Vários eventos paralelos ocorrem durante o Fórum – entre eles, a Assembleia de Governos Locais, de Parlamentares, de Gênero, da Juventude e, este ano, o Fórum Social Urbano, evento promovido pelos movimentos sociais. A programação do FUM é estruturada em espaços de diálogo com representantes dos distintos segmentos; mesas redondas temáticas, eventos de rede e eventos de treinamento/capacitação. O Fórum é um espaço para o qual convergem experiências concretas em diversos campos: na política urbana, ambiental, habitacional, na gestão. É também um lugar de articulação de redes, discussão, formulação e construção de plataformas.
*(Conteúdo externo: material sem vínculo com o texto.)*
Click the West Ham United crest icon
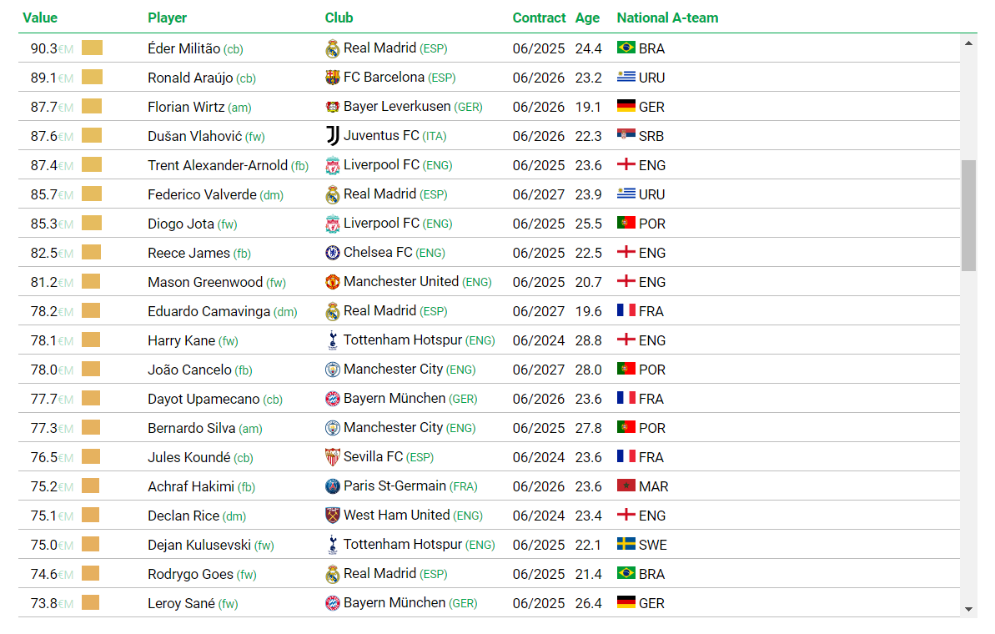Image resolution: width=995 pixels, height=634 pixels. (x=333, y=516)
O tema desta edição, proposto pelo Brasil, é “Direito à cidade: unindo o urbano dividido”. Para o Comitê Organizador Brasileiro, que formulou a proposta a partir do diálogo com uma rede de instituições sindicais, de pesquisa e de movimentos organizados em torno do tema, a questão central a ser debatida é: como promover o desenvolvimento urbano com justiça, equidade e de forma democrática, fazendo do direito à cidade a âncora de um novo paradigma de cidade?

A presente edição do Fórum acontece em um momento particular: a crise ambiental e a débâcle do sistema financeiro colocaram em cheque uma forma de produção e gestão das cidades profundamente impactada pela lógica da expansão ilimitada dos mercados e produção de bens e pela materialidade da cidade (seus espaços/suas edificações) como ativos financeiros, ambos inscritos em uma esfera global. Os limites deste modelo, antes de mais nada, revelaram-se na imensa massa de indivíduos e grupos inseridos precariamente em cidades cada vez maiores e mais vastas.
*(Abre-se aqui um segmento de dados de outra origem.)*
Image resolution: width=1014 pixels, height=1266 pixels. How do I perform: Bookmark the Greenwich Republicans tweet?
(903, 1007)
Revelaram-se também nos contra-efeitos de uma tecnologia urbana arrogante, que pretendeu transformar sítios naturais e geografias em paisagens integralmente dominadas, das quais as enchentes e congestionamentos são apenas algumas das expressões. Do ponto de vista do governo urbano, a ideia de sociedade governada por corporações foi tomando conta da gestão urbana a ponto de gerar um imaginário sócio-político no qual a própria cidade se transformaria em uma corporação, gerida de forma eficiente e competitiva. Até nos darmos conta de que a dimensão pública da cidade, sua razão e raiz, não subsistem a uma lógica ditada unicamente pelo desejo do lucro privado.

Discutir o futuro do mundo urbano a partir do Direito à Cidade pode oferecer um ponto de partida para a construção de um novo paradigma. A questão ambiental, assim como o tema do governo e das tecnologias urbanas ganham outros contornos se considerarmos o princípio de que o acesso aos bens culturais, econômicos, cívicos e ambientais que a cidade oferece deve ser para todos.
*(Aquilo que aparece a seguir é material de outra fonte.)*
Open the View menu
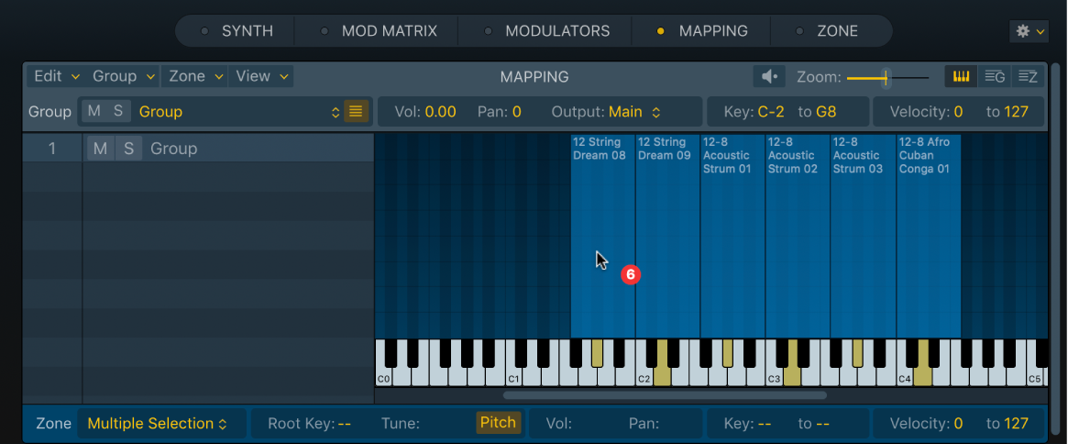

Sediar o Fórum Urbano Mundial no Brasil hoje tem também um sentido especial: o país vive uma euforia de crescimento econômico e de redefinição de seu papel na ordem mundial, enfrentando internamente o desafio de seu amadurecimento sócio-político. Para o país, redesenhar o futuro de suas cidades – hoje improvisadas, pujantes, caóticas e cruéis – é essencial para que esta trajetória de desenvolvimento não repita os erros e ilusões do modelo agonizante que não queremos – e não podemos mais! – perpetuar.